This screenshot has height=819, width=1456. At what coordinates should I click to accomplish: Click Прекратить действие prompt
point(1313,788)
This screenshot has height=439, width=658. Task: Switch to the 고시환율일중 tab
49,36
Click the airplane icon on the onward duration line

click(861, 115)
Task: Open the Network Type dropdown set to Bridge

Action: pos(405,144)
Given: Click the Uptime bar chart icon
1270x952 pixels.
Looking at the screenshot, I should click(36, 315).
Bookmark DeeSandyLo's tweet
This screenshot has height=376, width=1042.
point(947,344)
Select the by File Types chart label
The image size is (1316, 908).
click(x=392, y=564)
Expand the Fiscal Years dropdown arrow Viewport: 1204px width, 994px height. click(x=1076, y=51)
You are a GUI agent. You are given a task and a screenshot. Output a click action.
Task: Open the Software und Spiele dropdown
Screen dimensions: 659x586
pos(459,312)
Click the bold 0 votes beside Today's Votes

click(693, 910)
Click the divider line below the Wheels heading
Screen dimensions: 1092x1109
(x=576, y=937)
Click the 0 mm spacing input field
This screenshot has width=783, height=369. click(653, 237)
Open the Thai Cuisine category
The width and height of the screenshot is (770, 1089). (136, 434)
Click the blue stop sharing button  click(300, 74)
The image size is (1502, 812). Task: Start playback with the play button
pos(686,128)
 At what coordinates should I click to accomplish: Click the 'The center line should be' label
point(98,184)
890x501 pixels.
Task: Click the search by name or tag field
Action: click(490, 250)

──────────

#### What the task asks
Write out all the records above again, exactly as they stand.

#### Expected output
This screenshot has height=819, width=1456. At what coordinates should I click to accomplish: Click Прекратить действие prompt
point(1313,788)
This screenshot has height=439, width=658. Task: Switch to the 고시환율일중 tab
49,36
Click the airplane icon on the onward duration line

click(861, 115)
Task: Open the Network Type dropdown set to Bridge

Action: pos(405,144)
Given: Click the Uptime bar chart icon
1270x952 pixels.
Looking at the screenshot, I should click(36, 315).
Bookmark DeeSandyLo's tweet
This screenshot has height=376, width=1042.
point(947,344)
Select the by File Types chart label
The image size is (1316, 908).
click(x=392, y=564)
Expand the Fiscal Years dropdown arrow Viewport: 1204px width, 994px height. click(x=1076, y=51)
You are a GUI agent. You are given a task and a screenshot. Output a click action.
Task: Open the Software und Spiele dropdown
Screen dimensions: 659x586
pos(459,312)
Click the bold 0 votes beside Today's Votes

click(693, 910)
Click the divider line below the Wheels heading
Screen dimensions: 1092x1109
(x=576, y=937)
Click the 0 mm spacing input field
This screenshot has width=783, height=369. click(653, 237)
Open the Thai Cuisine category
The width and height of the screenshot is (770, 1089). (136, 434)
Click the blue stop sharing button  click(300, 74)
The image size is (1502, 812). Task: Start playback with the play button
pos(686,128)
 At what coordinates should I click to accomplish: Click the 'The center line should be' label
point(98,184)
890x501 pixels.
Task: Click the search by name or tag field
Action: click(490, 250)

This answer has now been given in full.